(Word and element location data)
>>>
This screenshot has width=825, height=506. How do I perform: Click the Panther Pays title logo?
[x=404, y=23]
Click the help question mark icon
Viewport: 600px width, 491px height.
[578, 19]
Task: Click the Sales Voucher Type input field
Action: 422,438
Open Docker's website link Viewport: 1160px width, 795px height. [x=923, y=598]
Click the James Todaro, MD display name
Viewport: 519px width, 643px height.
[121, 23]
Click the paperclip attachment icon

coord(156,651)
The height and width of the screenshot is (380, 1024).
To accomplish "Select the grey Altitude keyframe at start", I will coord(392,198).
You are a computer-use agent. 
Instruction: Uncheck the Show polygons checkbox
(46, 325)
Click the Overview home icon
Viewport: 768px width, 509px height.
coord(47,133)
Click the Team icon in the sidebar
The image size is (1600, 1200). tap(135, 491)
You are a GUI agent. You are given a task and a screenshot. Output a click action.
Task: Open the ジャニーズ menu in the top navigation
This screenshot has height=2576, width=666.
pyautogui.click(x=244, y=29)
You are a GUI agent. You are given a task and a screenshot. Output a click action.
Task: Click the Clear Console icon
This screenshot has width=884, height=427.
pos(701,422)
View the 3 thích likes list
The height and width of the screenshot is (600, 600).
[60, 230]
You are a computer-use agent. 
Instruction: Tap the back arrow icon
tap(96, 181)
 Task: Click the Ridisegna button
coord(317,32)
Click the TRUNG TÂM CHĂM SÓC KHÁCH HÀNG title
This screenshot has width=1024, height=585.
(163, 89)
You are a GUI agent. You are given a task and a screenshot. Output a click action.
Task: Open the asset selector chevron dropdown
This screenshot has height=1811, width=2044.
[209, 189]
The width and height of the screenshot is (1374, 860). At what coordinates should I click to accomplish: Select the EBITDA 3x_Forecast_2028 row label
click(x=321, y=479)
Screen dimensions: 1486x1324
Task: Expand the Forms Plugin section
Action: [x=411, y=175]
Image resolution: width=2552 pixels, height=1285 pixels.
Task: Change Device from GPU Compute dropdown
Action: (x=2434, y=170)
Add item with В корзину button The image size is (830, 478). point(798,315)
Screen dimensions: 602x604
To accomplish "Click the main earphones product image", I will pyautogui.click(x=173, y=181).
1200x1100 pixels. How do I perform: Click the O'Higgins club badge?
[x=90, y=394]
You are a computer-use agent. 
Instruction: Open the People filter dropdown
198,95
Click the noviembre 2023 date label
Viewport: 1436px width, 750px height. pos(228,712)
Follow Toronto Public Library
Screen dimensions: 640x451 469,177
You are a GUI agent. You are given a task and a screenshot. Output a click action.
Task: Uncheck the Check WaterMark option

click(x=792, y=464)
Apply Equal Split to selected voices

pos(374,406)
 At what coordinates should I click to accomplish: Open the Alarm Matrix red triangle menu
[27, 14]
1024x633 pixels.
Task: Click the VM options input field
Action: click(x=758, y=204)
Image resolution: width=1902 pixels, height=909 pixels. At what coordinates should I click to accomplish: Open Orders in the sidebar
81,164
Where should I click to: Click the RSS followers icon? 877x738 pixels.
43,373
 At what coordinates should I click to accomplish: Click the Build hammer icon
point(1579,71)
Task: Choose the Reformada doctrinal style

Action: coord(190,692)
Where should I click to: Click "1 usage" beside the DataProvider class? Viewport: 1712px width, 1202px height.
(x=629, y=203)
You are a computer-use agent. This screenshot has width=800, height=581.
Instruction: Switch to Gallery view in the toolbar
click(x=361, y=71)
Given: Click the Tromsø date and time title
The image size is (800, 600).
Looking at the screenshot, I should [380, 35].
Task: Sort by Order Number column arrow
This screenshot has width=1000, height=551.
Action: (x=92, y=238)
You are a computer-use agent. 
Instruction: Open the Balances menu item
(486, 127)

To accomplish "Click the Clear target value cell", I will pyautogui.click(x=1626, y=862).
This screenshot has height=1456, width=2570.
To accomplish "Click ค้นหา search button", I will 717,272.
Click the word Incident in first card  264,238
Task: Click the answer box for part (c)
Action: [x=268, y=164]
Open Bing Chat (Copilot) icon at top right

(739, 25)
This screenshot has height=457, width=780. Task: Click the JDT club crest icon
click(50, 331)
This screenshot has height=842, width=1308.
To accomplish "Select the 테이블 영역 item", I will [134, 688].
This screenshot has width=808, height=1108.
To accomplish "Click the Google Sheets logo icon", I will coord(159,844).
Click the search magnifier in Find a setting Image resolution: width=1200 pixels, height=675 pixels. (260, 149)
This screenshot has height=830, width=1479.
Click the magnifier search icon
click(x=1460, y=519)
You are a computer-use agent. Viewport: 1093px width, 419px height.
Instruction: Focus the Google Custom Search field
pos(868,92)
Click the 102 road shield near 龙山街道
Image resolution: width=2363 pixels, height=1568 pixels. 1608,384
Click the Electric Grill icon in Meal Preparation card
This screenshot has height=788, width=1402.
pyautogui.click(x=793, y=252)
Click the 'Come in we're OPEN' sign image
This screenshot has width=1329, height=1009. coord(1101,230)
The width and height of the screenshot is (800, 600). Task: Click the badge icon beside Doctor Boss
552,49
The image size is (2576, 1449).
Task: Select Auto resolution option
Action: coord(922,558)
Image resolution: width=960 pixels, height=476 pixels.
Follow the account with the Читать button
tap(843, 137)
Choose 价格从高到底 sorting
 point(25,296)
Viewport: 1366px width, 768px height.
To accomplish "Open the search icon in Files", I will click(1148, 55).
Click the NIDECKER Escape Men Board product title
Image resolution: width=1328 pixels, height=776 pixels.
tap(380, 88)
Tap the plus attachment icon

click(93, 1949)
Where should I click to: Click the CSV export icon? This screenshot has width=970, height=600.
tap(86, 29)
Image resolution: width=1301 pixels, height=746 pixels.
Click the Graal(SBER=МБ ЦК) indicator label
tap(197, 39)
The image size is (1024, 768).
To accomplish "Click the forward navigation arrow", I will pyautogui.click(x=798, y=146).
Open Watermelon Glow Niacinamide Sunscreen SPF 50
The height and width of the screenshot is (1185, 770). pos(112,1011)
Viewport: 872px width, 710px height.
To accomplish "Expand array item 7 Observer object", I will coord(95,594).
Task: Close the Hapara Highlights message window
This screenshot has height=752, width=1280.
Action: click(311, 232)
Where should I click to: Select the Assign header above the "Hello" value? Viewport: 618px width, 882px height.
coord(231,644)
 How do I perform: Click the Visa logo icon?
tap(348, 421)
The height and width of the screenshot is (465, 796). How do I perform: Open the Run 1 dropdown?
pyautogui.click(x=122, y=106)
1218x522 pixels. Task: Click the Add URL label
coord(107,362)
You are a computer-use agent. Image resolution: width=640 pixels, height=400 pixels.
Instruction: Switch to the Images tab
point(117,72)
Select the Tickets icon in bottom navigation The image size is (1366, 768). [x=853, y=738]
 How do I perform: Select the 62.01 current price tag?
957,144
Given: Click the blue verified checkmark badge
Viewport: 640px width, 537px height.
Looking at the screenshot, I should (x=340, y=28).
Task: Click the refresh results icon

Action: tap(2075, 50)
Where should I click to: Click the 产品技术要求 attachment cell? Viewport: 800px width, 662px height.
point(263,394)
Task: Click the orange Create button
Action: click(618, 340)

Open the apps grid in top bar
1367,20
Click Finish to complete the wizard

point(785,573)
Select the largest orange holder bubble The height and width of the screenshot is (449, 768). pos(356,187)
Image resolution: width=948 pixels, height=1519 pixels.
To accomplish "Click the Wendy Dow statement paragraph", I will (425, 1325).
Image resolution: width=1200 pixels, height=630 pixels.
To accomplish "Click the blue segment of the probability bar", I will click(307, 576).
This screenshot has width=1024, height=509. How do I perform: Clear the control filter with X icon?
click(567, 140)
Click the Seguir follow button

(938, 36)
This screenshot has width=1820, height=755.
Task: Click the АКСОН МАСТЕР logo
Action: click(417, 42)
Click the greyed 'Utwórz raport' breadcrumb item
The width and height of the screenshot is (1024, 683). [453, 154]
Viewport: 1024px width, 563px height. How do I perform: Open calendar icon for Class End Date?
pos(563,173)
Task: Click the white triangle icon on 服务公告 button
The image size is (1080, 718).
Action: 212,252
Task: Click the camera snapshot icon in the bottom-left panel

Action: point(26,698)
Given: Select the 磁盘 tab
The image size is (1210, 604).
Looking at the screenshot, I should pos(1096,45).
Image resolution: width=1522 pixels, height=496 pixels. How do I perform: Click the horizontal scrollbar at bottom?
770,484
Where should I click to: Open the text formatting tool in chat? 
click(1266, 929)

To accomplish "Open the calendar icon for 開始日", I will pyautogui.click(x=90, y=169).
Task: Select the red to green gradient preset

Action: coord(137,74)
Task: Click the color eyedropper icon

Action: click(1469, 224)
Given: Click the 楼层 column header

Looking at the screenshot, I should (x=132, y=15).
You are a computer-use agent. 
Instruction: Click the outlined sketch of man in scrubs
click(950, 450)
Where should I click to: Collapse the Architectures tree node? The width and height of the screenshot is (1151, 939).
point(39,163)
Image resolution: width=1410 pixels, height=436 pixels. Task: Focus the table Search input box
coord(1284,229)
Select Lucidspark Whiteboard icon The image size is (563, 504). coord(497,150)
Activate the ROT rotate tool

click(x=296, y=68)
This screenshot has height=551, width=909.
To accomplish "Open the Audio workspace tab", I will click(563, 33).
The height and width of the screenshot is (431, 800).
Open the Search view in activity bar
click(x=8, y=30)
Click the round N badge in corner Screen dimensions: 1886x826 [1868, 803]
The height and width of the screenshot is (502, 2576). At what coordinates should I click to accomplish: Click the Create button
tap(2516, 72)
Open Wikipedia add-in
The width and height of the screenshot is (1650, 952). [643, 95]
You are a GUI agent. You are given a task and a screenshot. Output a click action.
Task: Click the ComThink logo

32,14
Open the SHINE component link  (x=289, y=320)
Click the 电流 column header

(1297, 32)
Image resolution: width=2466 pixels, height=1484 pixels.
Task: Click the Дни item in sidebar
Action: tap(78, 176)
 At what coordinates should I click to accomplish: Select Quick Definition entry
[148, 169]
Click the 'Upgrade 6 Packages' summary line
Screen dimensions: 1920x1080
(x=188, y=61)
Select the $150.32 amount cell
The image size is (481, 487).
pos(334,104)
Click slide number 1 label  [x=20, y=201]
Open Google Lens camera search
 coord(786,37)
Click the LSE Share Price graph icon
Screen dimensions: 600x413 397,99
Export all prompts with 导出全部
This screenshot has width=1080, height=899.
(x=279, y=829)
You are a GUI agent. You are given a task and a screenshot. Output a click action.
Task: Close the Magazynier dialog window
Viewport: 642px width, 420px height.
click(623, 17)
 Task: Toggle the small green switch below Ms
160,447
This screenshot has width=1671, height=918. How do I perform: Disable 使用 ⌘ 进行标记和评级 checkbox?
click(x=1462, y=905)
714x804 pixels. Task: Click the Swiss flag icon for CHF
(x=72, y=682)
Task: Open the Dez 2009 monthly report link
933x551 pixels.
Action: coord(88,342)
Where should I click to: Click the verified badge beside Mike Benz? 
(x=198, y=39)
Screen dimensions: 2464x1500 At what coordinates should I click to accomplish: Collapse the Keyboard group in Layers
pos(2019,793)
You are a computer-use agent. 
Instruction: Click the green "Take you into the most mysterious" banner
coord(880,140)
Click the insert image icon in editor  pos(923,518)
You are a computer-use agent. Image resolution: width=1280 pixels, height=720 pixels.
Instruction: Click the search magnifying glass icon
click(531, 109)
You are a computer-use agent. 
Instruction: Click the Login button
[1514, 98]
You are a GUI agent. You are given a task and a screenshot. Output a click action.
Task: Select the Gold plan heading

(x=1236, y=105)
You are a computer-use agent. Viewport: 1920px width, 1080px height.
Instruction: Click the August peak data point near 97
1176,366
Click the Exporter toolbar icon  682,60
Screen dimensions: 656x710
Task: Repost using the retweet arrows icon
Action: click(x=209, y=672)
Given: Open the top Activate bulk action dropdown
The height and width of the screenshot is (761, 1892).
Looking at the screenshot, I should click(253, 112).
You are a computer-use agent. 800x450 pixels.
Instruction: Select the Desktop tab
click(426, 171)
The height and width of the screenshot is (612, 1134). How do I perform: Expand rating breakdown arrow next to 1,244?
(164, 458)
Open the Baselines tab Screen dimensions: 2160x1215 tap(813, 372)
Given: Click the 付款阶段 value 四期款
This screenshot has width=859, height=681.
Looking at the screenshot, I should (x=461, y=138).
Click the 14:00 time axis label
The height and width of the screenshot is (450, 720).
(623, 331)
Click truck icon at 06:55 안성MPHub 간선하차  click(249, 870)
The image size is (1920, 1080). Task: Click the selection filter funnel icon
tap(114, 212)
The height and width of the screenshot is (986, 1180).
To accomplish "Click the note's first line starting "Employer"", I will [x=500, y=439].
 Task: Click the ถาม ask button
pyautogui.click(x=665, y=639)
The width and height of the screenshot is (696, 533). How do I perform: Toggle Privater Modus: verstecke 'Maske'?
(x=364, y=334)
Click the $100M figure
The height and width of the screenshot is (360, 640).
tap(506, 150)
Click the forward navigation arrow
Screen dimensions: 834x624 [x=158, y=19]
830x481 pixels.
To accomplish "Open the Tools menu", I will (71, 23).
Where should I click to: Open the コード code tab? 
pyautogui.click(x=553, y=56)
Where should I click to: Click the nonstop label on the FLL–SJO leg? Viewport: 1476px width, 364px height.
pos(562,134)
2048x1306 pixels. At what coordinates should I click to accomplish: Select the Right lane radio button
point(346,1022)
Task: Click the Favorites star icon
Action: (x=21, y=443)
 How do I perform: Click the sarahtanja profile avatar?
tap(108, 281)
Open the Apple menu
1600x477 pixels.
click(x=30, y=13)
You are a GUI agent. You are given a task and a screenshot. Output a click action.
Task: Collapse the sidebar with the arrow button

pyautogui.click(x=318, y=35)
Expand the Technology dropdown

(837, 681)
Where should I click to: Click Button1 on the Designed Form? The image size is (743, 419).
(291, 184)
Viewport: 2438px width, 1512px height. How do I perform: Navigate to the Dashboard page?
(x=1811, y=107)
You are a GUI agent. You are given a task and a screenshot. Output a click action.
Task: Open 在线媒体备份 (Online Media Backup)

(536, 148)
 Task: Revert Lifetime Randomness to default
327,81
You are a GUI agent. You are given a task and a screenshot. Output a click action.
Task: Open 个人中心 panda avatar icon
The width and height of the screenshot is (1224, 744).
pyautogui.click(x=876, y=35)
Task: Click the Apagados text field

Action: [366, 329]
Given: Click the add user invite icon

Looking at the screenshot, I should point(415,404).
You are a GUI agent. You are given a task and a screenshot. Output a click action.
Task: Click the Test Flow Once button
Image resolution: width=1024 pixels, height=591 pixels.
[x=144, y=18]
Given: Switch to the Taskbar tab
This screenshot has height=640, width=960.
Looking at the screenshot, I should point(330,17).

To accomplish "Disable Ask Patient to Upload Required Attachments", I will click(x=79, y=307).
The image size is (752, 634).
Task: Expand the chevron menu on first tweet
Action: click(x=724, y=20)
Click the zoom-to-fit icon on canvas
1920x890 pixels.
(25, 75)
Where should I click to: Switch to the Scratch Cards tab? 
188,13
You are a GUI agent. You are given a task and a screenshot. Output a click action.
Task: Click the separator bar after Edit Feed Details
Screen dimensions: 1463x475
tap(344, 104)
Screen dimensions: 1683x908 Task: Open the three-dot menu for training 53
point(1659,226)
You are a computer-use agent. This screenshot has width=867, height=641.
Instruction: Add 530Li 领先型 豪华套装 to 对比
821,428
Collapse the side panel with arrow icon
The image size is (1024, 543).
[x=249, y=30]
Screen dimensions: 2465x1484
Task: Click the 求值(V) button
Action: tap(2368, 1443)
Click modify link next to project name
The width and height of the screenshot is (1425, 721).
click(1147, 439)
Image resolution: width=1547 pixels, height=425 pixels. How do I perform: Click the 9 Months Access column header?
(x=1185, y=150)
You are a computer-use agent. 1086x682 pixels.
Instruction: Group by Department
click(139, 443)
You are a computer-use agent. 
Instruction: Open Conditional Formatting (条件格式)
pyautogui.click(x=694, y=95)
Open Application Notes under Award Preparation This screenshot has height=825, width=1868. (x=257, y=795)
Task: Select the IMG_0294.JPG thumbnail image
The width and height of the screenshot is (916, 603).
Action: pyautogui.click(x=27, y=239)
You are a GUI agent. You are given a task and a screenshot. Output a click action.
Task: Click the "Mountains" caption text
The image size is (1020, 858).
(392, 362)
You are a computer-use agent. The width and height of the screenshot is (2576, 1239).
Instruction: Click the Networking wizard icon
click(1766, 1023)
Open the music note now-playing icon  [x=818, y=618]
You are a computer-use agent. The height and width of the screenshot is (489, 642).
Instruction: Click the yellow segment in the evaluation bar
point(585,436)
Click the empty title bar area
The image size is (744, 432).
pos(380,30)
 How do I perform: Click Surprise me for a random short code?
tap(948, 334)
<<<
## Exercise prompt
Reproduce verbatim every line from the one containing "You are a computer-use agent. 1086x682" down to the one containing "pyautogui.click(x=694, y=95)", including both of those lines.

## Solution for this exercise
You are a computer-use agent. 1086x682 pixels.
Instruction: Group by Department
click(139, 443)
You are a computer-use agent. 
Instruction: Open Conditional Formatting (条件格式)
pyautogui.click(x=694, y=95)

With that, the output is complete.